To answer your questions at the end, it depends on the RDBMS architecture. For Ex. 1, the answer is almost always no. Reads don't block other reads. For Ex. 2, if the rows overlap in a block on disk, there may be contention. The intent to write typically won't block reads. It depends if your database uses optimistic or pessimistic locking. Most modern systems are optimistic and only lock briefly while the record is updated and won't prevent a subsequent read.
There are several types of database locks. These will depend on the internal RDBMS architecture, but I'll show a few MS SQL Server locks which is quite broad. They can be segregated by type and range:
Types:
Shared or read Lock: Access is shared. Indicates that a process it reading data. Allows concurrent reads.
Exclusive lock: Indicates that a process wants to write. Does not allow other reads or writes.
Range:
Table: locks the whole table.
Block: locks a physical (or logical) block on the disk
Row: locks an individual row.
These are the basic types and each database will have others. Reads can be done concurrently but writes need to be done sequentially.
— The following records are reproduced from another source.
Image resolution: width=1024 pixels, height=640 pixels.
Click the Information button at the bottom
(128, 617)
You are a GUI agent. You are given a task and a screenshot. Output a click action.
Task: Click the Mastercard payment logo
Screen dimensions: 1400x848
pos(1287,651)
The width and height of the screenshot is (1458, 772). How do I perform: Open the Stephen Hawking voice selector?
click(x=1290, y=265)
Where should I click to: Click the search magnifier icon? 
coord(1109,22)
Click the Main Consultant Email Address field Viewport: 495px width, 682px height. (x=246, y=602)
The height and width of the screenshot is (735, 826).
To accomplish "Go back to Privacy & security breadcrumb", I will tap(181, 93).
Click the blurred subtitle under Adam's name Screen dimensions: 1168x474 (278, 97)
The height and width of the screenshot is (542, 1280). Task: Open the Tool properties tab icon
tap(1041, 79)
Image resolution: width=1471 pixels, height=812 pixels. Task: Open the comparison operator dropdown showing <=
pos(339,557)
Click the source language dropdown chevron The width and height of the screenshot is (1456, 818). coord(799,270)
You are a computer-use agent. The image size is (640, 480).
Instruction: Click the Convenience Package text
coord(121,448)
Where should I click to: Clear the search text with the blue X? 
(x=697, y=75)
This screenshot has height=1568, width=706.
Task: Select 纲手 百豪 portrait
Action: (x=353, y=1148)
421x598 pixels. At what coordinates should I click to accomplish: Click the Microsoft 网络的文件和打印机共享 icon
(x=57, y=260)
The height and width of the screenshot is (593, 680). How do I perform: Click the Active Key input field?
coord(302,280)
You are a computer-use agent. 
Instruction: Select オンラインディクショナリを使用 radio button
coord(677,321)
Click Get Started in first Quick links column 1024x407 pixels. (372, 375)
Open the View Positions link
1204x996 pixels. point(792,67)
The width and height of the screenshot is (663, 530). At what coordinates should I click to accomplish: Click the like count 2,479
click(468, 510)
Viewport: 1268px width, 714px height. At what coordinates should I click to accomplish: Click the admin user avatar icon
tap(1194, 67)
A table truncation may cause an exclusive table lock, for example. A row update may lock a block from other reads and writes.
SQL Server also specified a user-defined lock. These can be used to lock across tables in triggers. These are a less-than-optimal solution. It also has intent locks (that others like Oracle don't have) that indicate that you intend to update the record, but may or may not update it. These can be a source of deadlocks if you are careless with triggers and stored procedures.
This article gives more information on SQL Server: https://technet.microsoft.com/en-us/library/aa213039(v=sql.80).aspx
Refer to your specific database documentation for how it handles locks.